Adolfo (Big Dave) and Desiderio Lucchesi founded The Principal Cafe in Brewland Street in 1919 and it has been in the family’s hands since, the latest incumbent being Liam Lucchesi Mair.

The establishment has been through several incarnations, and two fires, but is now in pristine condition after a refurbishment helped by a Conservation Area Regeneration Scheme (CARS) grant from East Ayrshire Council and Historic Environment Scotland. This has enabled major renovations to be carried out on the historic building’s roof, exterior and stonemasonry, making it fit for the 21st century.

Iva, the daughter of Albano Lucchesi – a son of Adolfo and wife Eufemia – who has retired from the business, was delighted with the renovation: “What can I say, it’s absolutely fantastic. The roof was badly needing done – we could have barely afforded to do even the roof and the rest was equally needing attention.

“Before the work was done it was costing us thousands on repairs, repairs, repairs, it was a constant drain on the business.

“It’s been a huge boost, it looks fantastic, the guys have done a wonderful job.”

The Principal Cafe is also the only outlet outside Irvine with permission to sell award-winning Vanilla Joe’s ice cream, which started life in 1949 when Adolfo commissioned the building of an ice cream factory in Titchfield Street and sold it from a nearby kiosk, while Albano ran the fish and chip shop.
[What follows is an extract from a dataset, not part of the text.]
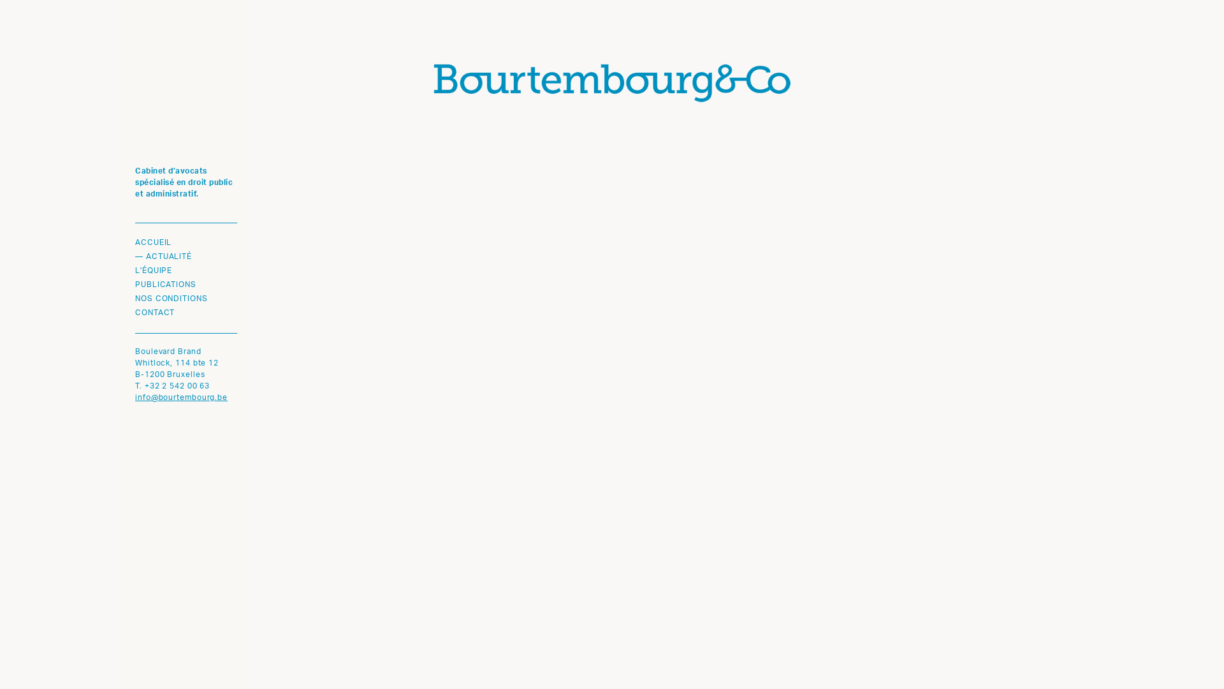  What do you see at coordinates (135, 397) in the screenshot?
I see `'info@bourtembourg.be'` at bounding box center [135, 397].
Vanilla Joe’s is produced by his cousin Marco to an old family recipe.

Iva said some had questioned the value of grants for refurbishing old buildings, but she said it was about more than simply bricks and mortar.

“It helps us keep our business healthy, meaning we can provide jobs, take on and train young staff and keep our costs manageable and prices reasonable,” she said.

“Upstairs we’ve now got good quality rented accommodation providing homes which might otherwise eventually have become uninhabitable, so we’re able to provide homes, opportunities and employment. We’ve had to make a significant investment ourselves and a make a commitment to keep the building for 10 years or pay some of the grant back.”

The cafe’s overhaul added to a list of road closures and building works in the town, but Iva said it had brought everyone together, and traders were all talking to each other and working together.

“I know some people are frustrated with the current building works in the town, but I can’t complain about the disruption. I think what they’re doing is brilliant. It’s all to the good of the town.

“If the town is improved, and other proposed developments nearby go ahead, people will come and visit. If we stop and think about the local tradesmen and young people who’ve gained and stayed in skilled jobs thanks to all the restoration works and the training in traditional skills they’ve undertaken, the regeneration projects are definitely a win-win for the whole area.

“As a family, we were welcomed here almost a hundred years ago, and with the ongoing help we’ve had from East Ayrshire since the 1990s we can hope to be thriving here for a long time to come.”

Jim Roberts, the councillor responsible for the economy and infrastructure added: “Iva and her family epitomise the hard-working and enterprising spirit of many East Ayrshire businesses – thinking beyond their own needs and taking care to employ and encourage new employees and young people.

“It’s a great example of how we can work with local businesses, in practical ways, to help them survive, grow and provide opportunities for others while enhancing the local environment for all who live and work here.”